>> START EXCERPT
WALTER ENERGY, INC. AMENDMENT TO THE EXECUTIVE CHANGE-IN-CONTROL SEVERANCE AGREEMENT OR AMENDED AND RESTATED EXECUTIVE CHANGE-IN-CONTROL SEVERANCE AGREEMENT, AS APPLICABLE
Exhibit 10.3.2
WALTER ENERGY, INC.
AMENDMENT TO THE EXECUTIVE CHANGE-IN-CONTROL SEVERANCE AGREEMENT OR AMENDED AND RESTATED EXECUTIVE CHANGE-IN-CONTROL SEVERANCE AGREEMENT, AS APPLICABLE
THIS AMENDMENT TO THE EXECUTIVE CHANGE-IN-CONTROL SEVERANCE AGREEMENT OR AMENDED AND RESTATED EXECUTIVE CHANGE-IN-CONTROL SEVERANCE AGREEMENT, as applicable (this Amendment), is made as of January 1, 2014 (the Amendment Date) by and between Walter Energy, Inc. (the Company) and (Executive and, together with the Company, the Parties).
WHEREAS, the Parties entered into the Executive Change-in-Control Severance Agreement or the Amended and Restated Executive Change-in-Control Severance Agreement, as applicable, on January 1, 2014 (the Agreement); and
WHEREAS, the Parties desire to amend the Agreement as set forth below.
NOW THEREFORE, for good and valid consideration, the sufficiency of which is hereby acknowledged, the Agreement is hereby amended as follows:
1. Article 1. Definitions is hereby amended as follows: to the extent that the Agreement does not contain a definition of the term Target Bonus, the following definition shall be inserted in the applicable alphabetical order:
Target Bonus means the Executives annual target bonus established under the annual bonus plan in which the Executive is then participating.
2. Section 2.3(b)(ii) of the Agreement is hereby amended in its entirety to read as follows:
the higher of: (A) the Executives Target Bonus for the bonus plan year in which the Executives Effective Date of Termination occurs, or (B) the Executives Target Bonus for the bonus plan year in which the Change in Control occurs.
3. The second sentence of Section 2.3(b) of the Agreement is hereby deleted in its entirety.
>> END EXCERPT
WHAT TO WORK ON:
1 > Translate into Spanish this sentence from the severance agreement amendment: "WHEREAS, the Parties desire to amend the Agreement as set forth below."
2 > Resume the severance agreement amendment immediately after its final numbered provision, in the same formal style.
>> START RECORDS SHOWN
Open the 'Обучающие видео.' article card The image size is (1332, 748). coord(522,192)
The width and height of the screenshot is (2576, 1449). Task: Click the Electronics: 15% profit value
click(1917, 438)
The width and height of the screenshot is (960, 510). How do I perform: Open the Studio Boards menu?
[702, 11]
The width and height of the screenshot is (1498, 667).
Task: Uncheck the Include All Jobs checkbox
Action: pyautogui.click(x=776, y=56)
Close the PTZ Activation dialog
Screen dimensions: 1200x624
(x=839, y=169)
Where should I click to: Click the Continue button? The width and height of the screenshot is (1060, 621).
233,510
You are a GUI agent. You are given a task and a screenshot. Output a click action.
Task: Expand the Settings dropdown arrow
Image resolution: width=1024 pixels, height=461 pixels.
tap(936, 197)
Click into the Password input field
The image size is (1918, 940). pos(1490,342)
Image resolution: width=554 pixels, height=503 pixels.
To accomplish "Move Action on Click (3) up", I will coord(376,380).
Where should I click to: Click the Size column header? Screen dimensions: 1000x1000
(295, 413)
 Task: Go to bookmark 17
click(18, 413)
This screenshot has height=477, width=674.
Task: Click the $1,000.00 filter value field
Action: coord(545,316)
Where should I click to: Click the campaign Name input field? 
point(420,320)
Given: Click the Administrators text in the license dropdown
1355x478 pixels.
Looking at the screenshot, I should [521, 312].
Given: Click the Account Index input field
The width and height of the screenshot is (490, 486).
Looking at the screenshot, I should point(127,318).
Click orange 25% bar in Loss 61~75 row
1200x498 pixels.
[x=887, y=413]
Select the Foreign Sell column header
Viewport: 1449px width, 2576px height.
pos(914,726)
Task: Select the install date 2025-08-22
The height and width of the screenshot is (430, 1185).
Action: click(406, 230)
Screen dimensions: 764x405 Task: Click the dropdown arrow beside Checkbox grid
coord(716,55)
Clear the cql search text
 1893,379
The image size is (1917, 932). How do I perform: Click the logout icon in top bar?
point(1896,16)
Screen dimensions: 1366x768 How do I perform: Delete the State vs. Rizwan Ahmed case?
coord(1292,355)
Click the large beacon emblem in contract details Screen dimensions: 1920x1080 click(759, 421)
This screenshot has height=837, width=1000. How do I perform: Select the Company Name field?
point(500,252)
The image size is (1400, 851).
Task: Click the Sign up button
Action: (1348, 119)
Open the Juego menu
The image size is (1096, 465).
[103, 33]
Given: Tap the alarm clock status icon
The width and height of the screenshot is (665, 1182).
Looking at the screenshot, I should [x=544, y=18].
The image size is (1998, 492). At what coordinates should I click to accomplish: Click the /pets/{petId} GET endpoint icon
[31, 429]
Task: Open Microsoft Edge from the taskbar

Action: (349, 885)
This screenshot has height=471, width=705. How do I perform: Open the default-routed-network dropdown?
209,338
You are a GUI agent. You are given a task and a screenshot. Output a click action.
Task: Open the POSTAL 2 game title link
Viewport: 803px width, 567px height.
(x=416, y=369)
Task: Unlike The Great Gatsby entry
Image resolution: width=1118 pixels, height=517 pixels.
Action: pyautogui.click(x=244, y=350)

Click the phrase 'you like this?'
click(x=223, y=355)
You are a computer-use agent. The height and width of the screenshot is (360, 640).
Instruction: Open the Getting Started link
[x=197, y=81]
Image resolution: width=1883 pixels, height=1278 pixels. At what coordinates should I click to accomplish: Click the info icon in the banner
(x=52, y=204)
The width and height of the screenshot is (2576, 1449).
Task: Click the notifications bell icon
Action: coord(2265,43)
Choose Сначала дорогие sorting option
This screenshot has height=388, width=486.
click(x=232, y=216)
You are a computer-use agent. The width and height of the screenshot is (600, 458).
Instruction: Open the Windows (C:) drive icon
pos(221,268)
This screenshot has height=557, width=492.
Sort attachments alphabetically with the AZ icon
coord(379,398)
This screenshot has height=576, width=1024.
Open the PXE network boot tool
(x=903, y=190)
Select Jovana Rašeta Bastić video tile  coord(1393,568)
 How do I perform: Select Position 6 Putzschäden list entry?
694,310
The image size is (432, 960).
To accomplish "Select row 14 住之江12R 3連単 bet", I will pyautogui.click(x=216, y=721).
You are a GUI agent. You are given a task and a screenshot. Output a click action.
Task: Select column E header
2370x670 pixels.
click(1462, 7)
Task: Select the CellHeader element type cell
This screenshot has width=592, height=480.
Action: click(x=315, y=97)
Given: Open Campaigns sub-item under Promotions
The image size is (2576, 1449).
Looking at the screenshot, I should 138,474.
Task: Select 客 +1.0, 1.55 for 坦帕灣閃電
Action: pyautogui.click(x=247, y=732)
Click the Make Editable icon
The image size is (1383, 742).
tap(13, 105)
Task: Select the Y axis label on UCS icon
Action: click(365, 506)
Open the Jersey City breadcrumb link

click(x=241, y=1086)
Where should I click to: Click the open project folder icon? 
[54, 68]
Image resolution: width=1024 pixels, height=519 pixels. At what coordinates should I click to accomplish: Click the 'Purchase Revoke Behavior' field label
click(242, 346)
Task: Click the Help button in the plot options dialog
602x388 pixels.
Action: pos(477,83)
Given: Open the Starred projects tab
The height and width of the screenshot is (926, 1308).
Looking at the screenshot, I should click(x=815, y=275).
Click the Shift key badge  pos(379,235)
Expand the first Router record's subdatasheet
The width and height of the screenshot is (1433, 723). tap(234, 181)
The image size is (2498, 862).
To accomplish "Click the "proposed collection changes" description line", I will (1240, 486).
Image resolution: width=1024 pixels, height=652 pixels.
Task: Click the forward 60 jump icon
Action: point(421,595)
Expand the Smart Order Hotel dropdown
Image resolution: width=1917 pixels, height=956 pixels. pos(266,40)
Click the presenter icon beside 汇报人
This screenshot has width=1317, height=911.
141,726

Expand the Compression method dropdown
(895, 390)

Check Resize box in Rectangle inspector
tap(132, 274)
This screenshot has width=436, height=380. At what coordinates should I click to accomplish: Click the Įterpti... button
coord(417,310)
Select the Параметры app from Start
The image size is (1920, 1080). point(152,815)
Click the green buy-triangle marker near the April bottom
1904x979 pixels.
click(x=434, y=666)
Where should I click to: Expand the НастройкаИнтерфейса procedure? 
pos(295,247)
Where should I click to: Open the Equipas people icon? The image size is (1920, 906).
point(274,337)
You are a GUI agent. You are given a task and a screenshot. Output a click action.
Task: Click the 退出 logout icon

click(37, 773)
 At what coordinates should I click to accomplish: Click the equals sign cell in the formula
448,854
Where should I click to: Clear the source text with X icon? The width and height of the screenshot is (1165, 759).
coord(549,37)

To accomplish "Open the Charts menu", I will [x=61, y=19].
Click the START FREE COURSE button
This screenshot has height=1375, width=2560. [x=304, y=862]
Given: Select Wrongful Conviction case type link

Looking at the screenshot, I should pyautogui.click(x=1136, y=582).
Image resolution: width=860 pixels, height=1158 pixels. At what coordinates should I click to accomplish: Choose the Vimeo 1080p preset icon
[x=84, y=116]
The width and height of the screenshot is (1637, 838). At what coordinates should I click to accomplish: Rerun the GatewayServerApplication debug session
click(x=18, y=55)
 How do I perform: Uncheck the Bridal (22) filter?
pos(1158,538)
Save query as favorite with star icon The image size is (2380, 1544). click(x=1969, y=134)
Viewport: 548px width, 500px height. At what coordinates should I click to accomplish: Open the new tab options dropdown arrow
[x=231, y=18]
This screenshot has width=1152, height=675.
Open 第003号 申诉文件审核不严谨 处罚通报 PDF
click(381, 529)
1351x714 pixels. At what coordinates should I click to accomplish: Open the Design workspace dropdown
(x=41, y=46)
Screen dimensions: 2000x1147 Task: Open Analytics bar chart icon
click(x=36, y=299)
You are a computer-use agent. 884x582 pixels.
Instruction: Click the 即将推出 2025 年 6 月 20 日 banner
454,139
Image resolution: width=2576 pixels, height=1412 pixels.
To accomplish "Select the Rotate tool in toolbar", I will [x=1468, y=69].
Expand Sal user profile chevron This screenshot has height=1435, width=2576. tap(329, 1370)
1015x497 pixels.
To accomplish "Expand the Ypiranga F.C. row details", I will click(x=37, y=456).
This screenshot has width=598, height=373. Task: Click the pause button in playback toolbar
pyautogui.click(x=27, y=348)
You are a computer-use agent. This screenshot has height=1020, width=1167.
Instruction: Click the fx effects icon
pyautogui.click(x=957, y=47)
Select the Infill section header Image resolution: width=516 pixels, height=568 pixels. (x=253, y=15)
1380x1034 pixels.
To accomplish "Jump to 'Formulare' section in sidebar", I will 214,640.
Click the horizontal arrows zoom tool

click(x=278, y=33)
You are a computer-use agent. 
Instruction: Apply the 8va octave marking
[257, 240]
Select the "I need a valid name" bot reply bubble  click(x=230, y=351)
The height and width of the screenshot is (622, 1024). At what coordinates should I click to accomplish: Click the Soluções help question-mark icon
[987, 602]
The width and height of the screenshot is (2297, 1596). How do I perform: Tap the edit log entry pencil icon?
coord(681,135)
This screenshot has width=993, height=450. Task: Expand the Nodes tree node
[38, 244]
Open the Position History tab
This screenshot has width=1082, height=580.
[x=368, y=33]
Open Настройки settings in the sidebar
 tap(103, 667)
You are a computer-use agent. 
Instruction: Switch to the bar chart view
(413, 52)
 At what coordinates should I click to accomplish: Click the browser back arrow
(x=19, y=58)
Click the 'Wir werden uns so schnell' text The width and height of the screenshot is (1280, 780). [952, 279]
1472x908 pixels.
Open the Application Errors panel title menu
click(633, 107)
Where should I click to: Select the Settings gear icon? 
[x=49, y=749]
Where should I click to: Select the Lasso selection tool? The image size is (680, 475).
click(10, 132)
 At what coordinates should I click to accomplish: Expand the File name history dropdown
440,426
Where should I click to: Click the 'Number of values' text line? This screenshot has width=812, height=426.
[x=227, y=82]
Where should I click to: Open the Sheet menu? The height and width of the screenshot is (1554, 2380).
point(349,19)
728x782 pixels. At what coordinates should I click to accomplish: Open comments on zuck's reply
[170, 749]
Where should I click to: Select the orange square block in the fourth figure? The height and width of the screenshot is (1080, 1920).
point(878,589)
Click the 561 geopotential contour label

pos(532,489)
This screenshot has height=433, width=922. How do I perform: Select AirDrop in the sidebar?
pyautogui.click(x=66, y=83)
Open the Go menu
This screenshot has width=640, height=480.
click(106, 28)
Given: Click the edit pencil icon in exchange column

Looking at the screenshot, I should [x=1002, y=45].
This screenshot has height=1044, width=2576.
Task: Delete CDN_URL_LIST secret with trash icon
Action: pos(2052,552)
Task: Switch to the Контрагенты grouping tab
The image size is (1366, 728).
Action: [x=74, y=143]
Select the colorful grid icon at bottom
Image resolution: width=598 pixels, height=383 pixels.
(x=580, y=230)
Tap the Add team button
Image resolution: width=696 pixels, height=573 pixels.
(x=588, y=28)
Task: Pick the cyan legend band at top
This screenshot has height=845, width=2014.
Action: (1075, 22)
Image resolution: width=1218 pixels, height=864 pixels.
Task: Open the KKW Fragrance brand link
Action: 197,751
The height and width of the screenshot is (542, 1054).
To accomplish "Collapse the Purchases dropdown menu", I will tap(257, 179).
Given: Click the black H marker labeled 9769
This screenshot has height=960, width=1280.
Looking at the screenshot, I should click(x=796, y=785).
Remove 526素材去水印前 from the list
>> END RECORDS SHOWN
RESULTS FOR THE EXERCISE:
1 > CONSIDERANDO que las Partes desean modificar el Acuerdo según se establece a continuación.

2 >
4. To the extent applicable, the third sentence of Section 2.3(b) of the Agreement is hereby deleted in its entirety.
5. To the extent applicable, Section 2.3(c)(ii) of the Agreement is hereby amended in its entirety to read as follows:
the higher of: (A) the Executives Target Bonus for the bonus plan year in which the Executives Effective Date of Termination occurs, or (B) the Executives Target Bonus for the bonus plan year in which the Change in Control occurs.
6. To the extent applicable, the second sentence of Section 2.3(c) of the Agreement is hereby deleted in its entirety.
7. Except as provided herein, all other terms of the Agreement will remain in full force and effect. To the extent not preempted by the laws of the United States, the laws of Delaware shall be the controlling law in all matters relating to this Agreement without giving effect to principles of conflicts of laws, and any dispute arising out of, relating to or in connection with the Amendment shall be subject to the same dispute resolution procedures as provided in the Agreement with respect to any dispute thereunder.
8. This Amendment shall be effective upon execution by each of the Parties. This Amendment may be executed in one or more counterparts, each of which shall be deemed to be an original but all of which together will constitute one and the same instrument.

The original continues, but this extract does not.